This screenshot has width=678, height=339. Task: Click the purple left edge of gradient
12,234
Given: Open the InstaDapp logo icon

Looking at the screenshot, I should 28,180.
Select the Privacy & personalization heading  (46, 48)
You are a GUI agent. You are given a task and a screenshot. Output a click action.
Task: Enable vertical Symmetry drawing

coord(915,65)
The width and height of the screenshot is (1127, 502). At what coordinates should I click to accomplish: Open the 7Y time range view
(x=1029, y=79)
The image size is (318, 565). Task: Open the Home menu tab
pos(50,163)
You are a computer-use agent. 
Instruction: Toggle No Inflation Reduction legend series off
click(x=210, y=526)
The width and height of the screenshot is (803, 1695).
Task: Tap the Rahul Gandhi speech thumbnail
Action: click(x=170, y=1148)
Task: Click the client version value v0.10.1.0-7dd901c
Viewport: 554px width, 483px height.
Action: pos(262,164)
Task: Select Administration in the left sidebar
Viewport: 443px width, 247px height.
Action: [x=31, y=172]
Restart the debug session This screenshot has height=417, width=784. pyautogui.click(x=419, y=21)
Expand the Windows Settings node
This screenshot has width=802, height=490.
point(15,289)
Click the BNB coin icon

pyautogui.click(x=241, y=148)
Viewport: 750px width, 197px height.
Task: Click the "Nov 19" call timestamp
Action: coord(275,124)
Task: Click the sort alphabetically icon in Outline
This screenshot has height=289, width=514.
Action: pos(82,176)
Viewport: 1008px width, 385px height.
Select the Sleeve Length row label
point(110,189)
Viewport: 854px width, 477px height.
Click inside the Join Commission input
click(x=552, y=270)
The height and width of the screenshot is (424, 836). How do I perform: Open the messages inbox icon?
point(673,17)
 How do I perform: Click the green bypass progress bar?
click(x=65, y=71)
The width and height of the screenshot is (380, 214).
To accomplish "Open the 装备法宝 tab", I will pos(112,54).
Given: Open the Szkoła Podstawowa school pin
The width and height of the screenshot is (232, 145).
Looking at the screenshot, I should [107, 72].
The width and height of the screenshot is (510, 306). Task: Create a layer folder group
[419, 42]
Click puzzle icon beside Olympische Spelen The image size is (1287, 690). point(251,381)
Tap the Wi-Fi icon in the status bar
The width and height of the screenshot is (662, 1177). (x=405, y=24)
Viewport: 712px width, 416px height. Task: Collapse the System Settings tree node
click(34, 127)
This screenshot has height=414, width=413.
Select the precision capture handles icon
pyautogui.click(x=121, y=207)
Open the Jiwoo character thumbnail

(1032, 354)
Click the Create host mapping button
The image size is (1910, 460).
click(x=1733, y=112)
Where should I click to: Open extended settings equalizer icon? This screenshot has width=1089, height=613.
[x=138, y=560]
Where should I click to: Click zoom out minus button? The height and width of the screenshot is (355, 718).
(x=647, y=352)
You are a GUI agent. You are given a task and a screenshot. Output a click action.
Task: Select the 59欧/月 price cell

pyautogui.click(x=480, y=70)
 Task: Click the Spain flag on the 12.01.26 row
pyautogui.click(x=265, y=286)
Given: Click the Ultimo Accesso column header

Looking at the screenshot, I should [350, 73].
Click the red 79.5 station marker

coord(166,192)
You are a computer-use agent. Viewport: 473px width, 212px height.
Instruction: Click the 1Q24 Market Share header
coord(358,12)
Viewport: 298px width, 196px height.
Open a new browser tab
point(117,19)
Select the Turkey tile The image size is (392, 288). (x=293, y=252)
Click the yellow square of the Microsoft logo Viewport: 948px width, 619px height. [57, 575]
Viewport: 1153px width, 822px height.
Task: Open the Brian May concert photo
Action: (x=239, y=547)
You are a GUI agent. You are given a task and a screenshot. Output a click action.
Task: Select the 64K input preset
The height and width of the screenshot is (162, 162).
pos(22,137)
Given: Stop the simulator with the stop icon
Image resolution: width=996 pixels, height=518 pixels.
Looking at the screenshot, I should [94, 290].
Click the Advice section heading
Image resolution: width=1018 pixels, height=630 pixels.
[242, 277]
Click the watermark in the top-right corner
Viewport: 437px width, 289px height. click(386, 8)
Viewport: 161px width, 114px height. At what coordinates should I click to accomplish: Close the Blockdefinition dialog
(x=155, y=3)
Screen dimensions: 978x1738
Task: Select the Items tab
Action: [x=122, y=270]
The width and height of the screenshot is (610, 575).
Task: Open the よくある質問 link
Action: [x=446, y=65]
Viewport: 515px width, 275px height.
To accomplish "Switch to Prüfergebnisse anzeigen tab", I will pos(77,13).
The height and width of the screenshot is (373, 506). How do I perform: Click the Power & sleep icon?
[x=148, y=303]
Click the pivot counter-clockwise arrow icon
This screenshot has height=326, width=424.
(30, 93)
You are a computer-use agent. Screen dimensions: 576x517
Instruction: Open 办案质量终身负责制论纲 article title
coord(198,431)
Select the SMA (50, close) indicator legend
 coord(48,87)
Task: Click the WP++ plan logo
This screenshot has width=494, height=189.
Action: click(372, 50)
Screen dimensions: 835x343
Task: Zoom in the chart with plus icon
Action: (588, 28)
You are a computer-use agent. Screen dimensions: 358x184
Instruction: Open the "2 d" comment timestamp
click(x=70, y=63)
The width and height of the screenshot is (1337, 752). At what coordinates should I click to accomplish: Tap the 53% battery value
____________
Problem statement: Retype all the data verbatim.

Answer section:
This screenshot has width=678, height=339. Task: Click the purple left edge of gradient
12,234
Given: Open the InstaDapp logo icon

Looking at the screenshot, I should 28,180.
Select the Privacy & personalization heading  (46, 48)
You are a GUI agent. You are given a task and a screenshot. Output a click action.
Task: Enable vertical Symmetry drawing

coord(915,65)
The width and height of the screenshot is (1127, 502). At what coordinates should I click to accomplish: Open the 7Y time range view
(x=1029, y=79)
The image size is (318, 565). Task: Open the Home menu tab
pos(50,163)
You are a computer-use agent. 
Instruction: Toggle No Inflation Reduction legend series off
click(x=210, y=526)
The width and height of the screenshot is (803, 1695).
Task: Tap the Rahul Gandhi speech thumbnail
Action: click(x=170, y=1148)
Task: Click the client version value v0.10.1.0-7dd901c
Viewport: 554px width, 483px height.
Action: pos(262,164)
Task: Select Administration in the left sidebar
Viewport: 443px width, 247px height.
Action: [x=31, y=172]
Restart the debug session This screenshot has height=417, width=784. pyautogui.click(x=419, y=21)
Expand the Windows Settings node
This screenshot has width=802, height=490.
point(15,289)
Click the BNB coin icon

pyautogui.click(x=241, y=148)
Viewport: 750px width, 197px height.
Task: Click the "Nov 19" call timestamp
Action: coord(275,124)
Task: Click the sort alphabetically icon in Outline
This screenshot has height=289, width=514.
Action: pos(82,176)
Viewport: 1008px width, 385px height.
Select the Sleeve Length row label
point(110,189)
Viewport: 854px width, 477px height.
Click inside the Join Commission input
click(x=552, y=270)
The height and width of the screenshot is (424, 836). How do I perform: Open the messages inbox icon?
point(673,17)
 How do I perform: Click the green bypass progress bar?
click(x=65, y=71)
The width and height of the screenshot is (380, 214).
To accomplish "Open the 装备法宝 tab", I will pos(112,54).
Given: Open the Szkoła Podstawowa school pin
The width and height of the screenshot is (232, 145).
Looking at the screenshot, I should [107, 72].
The width and height of the screenshot is (510, 306). Task: Create a layer folder group
[419, 42]
Click puzzle icon beside Olympische Spelen The image size is (1287, 690). point(251,381)
Tap the Wi-Fi icon in the status bar
The width and height of the screenshot is (662, 1177). (x=405, y=24)
Viewport: 712px width, 416px height. Task: Collapse the System Settings tree node
click(34, 127)
This screenshot has height=414, width=413.
Select the precision capture handles icon
pyautogui.click(x=121, y=207)
Open the Jiwoo character thumbnail

(1032, 354)
Click the Create host mapping button
The image size is (1910, 460).
click(x=1733, y=112)
Where should I click to: Open extended settings equalizer icon? This screenshot has width=1089, height=613.
[x=138, y=560]
Where should I click to: Click zoom out minus button? The height and width of the screenshot is (355, 718).
(x=647, y=352)
You are a GUI agent. You are given a task and a screenshot. Output a click action.
Task: Select the 59欧/月 price cell

pyautogui.click(x=480, y=70)
 Task: Click the Spain flag on the 12.01.26 row
pyautogui.click(x=265, y=286)
Given: Click the Ultimo Accesso column header

Looking at the screenshot, I should [350, 73].
Click the red 79.5 station marker

coord(166,192)
You are a computer-use agent. Viewport: 473px width, 212px height.
Instruction: Click the 1Q24 Market Share header
coord(358,12)
Viewport: 298px width, 196px height.
Open a new browser tab
point(117,19)
Select the Turkey tile The image size is (392, 288). (x=293, y=252)
Click the yellow square of the Microsoft logo Viewport: 948px width, 619px height. [57, 575]
Viewport: 1153px width, 822px height.
Task: Open the Brian May concert photo
Action: (x=239, y=547)
You are a GUI agent. You are given a task and a screenshot. Output a click action.
Task: Select the 64K input preset
The height and width of the screenshot is (162, 162).
pos(22,137)
Given: Stop the simulator with the stop icon
Image resolution: width=996 pixels, height=518 pixels.
Looking at the screenshot, I should [94, 290].
Click the Advice section heading
Image resolution: width=1018 pixels, height=630 pixels.
[242, 277]
Click the watermark in the top-right corner
Viewport: 437px width, 289px height. click(386, 8)
Viewport: 161px width, 114px height. At what coordinates should I click to accomplish: Close the Blockdefinition dialog
(x=155, y=3)
Screen dimensions: 978x1738
Task: Select the Items tab
Action: [x=122, y=270]
The width and height of the screenshot is (610, 575).
Task: Open the よくある質問 link
Action: [x=446, y=65]
Viewport: 515px width, 275px height.
To accomplish "Switch to Prüfergebnisse anzeigen tab", I will pos(77,13).
The height and width of the screenshot is (373, 506). How do I perform: Click the Power & sleep icon?
[x=148, y=303]
Click the pivot counter-clockwise arrow icon
This screenshot has height=326, width=424.
(30, 93)
You are a computer-use agent. Screen dimensions: 576x517
Instruction: Open 办案质量终身负责制论纲 article title
coord(198,431)
Select the SMA (50, close) indicator legend
 coord(48,87)
Task: Click the WP++ plan logo
This screenshot has width=494, height=189.
Action: click(372, 50)
Screen dimensions: 835x343
Task: Zoom in the chart with plus icon
Action: (588, 28)
You are a computer-use agent. Screen dimensions: 358x184
Instruction: Open the "2 d" comment timestamp
click(x=70, y=63)
The width and height of the screenshot is (1337, 752). At what coordinates should I click to accomplish: Tap the 53% battery value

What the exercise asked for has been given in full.